### REQUIRED WORK
The answer must be a single number, namely how many lines in the entries below contain the string "green".

•••

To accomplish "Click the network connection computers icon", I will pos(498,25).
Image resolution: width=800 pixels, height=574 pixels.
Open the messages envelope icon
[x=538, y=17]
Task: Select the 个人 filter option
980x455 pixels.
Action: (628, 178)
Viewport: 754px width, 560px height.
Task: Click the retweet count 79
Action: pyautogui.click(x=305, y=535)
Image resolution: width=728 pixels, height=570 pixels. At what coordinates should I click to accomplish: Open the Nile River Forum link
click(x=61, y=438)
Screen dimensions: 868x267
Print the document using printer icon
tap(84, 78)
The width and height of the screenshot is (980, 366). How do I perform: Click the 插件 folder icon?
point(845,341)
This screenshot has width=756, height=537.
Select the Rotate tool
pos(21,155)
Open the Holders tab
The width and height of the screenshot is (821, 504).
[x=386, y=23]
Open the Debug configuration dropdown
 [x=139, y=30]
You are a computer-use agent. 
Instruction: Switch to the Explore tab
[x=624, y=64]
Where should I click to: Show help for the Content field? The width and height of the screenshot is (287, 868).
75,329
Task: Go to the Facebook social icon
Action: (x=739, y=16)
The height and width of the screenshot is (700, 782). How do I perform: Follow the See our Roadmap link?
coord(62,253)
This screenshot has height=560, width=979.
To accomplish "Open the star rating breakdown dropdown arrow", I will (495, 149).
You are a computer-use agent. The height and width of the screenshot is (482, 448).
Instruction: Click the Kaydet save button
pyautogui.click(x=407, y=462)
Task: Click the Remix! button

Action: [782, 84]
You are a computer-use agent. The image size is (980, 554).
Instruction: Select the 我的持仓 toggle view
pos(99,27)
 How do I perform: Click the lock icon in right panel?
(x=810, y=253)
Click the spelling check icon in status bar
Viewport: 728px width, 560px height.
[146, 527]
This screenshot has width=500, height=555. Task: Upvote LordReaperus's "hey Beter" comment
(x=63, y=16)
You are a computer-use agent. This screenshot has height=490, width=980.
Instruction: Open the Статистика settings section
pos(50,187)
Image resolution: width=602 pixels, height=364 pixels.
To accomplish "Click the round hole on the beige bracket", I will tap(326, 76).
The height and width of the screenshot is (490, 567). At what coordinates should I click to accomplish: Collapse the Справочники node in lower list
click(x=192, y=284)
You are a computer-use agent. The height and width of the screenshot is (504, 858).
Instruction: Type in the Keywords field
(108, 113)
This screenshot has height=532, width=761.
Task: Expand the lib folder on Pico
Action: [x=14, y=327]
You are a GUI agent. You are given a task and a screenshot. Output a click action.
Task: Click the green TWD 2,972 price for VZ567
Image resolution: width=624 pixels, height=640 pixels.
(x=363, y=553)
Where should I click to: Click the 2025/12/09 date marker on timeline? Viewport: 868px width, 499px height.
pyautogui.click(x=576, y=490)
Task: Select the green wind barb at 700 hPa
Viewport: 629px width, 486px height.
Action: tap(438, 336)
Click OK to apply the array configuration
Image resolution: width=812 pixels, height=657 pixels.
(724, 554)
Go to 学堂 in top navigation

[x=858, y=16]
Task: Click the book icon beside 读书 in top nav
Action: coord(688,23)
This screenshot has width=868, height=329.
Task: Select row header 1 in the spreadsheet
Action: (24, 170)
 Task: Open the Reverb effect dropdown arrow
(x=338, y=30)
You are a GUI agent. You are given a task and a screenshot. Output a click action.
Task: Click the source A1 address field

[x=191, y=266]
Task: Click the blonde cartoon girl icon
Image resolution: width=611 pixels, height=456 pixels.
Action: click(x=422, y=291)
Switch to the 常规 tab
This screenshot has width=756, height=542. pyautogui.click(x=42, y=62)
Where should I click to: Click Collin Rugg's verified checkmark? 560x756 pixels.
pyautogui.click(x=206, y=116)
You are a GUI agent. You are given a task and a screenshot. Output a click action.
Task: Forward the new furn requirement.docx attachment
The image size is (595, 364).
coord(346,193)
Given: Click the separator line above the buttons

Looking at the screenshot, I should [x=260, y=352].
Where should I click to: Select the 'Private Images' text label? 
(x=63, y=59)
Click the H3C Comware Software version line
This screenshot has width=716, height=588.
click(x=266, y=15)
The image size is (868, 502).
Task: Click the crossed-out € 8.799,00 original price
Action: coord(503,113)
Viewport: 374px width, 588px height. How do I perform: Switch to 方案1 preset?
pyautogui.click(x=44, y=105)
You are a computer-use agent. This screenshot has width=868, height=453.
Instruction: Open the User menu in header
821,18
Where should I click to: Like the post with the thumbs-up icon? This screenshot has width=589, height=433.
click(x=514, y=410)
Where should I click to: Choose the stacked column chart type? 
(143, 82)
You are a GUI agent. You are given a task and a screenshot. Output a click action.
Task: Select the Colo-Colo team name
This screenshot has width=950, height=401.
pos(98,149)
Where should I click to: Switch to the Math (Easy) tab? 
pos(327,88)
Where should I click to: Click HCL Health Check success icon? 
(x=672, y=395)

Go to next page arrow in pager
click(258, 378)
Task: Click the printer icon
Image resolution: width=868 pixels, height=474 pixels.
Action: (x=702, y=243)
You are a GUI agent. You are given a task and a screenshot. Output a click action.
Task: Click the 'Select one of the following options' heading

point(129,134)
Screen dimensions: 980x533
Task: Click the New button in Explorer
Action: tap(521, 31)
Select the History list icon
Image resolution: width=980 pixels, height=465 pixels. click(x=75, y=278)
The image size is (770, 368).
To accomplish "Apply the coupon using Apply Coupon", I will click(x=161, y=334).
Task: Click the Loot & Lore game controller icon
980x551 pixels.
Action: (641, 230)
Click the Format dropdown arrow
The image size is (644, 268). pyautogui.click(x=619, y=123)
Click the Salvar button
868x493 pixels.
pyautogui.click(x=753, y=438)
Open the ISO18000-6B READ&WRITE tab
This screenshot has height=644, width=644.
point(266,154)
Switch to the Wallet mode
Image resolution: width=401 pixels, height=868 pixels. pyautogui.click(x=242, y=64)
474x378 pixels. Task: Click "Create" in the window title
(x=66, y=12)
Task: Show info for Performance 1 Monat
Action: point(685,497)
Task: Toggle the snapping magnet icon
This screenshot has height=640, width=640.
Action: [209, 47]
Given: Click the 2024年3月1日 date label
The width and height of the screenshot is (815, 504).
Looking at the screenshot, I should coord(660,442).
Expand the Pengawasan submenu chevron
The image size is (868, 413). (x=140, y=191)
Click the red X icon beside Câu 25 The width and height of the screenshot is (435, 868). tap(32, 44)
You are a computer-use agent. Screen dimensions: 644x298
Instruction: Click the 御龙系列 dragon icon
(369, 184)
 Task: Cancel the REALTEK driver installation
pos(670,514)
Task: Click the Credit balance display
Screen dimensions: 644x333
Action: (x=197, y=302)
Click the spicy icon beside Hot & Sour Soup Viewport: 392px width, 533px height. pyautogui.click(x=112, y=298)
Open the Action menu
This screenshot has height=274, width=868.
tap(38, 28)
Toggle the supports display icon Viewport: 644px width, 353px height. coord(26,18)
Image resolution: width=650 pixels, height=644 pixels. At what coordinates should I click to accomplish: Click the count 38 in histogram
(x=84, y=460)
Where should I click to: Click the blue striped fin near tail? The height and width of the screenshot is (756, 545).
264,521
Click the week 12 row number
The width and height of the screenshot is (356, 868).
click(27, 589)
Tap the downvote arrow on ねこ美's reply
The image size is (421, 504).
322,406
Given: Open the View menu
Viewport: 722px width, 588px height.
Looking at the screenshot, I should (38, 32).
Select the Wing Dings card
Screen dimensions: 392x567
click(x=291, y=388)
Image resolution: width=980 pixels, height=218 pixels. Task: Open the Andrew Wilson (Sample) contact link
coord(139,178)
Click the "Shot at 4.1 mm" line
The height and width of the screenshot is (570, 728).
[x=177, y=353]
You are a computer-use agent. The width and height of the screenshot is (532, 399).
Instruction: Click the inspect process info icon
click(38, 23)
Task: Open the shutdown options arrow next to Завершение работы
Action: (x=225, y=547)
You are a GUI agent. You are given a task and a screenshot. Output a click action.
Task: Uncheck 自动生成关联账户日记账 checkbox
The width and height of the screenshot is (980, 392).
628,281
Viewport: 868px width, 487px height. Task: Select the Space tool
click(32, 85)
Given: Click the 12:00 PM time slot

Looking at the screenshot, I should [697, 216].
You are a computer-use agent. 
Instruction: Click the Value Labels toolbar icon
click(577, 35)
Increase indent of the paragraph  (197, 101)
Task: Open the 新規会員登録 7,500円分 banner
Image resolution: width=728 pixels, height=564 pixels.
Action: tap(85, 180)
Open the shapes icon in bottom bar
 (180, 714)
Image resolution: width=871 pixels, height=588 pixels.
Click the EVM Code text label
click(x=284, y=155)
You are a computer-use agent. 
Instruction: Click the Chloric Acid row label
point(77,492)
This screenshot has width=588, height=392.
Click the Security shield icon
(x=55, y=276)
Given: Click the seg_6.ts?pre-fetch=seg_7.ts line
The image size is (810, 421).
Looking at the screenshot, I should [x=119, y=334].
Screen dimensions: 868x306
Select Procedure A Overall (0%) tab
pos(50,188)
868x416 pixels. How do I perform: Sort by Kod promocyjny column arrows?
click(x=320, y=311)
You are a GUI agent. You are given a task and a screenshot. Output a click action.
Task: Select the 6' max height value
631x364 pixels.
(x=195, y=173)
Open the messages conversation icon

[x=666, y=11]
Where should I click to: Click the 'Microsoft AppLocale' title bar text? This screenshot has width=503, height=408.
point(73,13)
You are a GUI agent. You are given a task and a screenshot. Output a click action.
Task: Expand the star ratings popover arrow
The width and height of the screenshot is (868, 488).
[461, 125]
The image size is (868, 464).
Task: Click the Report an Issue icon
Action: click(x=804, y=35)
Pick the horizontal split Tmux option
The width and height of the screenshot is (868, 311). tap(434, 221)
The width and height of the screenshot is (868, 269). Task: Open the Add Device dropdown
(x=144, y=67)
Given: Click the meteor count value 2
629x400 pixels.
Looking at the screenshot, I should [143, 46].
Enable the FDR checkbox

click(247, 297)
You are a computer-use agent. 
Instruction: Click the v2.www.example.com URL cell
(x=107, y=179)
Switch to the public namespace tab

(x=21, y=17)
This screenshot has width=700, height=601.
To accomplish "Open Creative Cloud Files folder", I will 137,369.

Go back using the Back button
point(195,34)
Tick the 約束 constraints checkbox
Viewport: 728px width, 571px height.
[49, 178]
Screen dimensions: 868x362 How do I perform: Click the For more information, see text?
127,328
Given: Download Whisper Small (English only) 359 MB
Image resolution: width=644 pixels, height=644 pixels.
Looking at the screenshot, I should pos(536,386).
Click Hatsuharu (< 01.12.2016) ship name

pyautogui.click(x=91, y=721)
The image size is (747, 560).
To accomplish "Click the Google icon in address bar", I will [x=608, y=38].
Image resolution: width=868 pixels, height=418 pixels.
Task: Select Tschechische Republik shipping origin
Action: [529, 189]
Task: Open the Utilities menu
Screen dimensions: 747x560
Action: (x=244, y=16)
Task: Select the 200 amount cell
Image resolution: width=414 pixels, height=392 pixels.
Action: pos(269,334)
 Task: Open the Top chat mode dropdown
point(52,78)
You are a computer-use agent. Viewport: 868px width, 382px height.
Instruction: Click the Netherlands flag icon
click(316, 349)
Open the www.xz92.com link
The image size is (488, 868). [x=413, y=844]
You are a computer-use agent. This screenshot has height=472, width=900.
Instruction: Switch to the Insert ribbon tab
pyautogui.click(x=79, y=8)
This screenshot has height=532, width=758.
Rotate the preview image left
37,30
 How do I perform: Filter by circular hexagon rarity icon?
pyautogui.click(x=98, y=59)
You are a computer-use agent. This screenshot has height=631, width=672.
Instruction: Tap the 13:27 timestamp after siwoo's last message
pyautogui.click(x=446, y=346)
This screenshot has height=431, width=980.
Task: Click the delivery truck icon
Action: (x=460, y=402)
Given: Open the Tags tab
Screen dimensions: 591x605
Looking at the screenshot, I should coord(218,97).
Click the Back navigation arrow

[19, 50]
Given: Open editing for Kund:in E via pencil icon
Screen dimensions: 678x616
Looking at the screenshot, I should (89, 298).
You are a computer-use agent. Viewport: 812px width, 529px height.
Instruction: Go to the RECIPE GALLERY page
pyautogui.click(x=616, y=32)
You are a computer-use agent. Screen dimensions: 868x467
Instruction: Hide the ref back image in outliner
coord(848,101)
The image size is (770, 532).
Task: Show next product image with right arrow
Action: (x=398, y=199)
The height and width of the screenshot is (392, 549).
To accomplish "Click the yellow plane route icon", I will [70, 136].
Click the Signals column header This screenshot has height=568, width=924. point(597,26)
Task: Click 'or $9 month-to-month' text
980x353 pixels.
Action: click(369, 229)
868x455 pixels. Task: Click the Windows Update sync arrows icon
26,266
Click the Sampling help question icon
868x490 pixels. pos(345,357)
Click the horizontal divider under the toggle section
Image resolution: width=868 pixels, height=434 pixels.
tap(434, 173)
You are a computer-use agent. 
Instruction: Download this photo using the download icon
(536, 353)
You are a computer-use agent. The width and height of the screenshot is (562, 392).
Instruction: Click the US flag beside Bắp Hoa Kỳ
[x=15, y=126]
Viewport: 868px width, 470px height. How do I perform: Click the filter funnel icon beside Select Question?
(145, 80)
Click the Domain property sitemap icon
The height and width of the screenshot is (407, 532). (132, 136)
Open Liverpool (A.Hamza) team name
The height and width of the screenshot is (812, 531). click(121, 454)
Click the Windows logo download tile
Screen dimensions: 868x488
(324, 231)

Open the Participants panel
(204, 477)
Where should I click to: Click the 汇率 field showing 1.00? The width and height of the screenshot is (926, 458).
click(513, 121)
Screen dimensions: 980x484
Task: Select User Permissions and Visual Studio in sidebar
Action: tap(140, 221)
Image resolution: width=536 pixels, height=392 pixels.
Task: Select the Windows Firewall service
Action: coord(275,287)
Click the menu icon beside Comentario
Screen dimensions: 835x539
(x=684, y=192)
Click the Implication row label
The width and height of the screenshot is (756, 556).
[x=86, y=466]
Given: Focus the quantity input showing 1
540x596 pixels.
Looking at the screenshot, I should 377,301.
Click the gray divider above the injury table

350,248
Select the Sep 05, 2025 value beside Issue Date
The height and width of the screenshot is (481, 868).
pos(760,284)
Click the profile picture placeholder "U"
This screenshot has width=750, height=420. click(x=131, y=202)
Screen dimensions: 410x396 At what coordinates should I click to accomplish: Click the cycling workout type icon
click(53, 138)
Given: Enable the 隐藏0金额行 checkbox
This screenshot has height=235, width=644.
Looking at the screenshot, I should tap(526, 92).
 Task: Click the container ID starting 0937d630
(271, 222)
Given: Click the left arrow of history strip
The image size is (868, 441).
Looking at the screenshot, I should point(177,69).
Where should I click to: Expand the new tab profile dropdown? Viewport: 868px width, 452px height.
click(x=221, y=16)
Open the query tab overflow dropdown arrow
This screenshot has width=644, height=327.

•••

### YOUR RESPONSE
2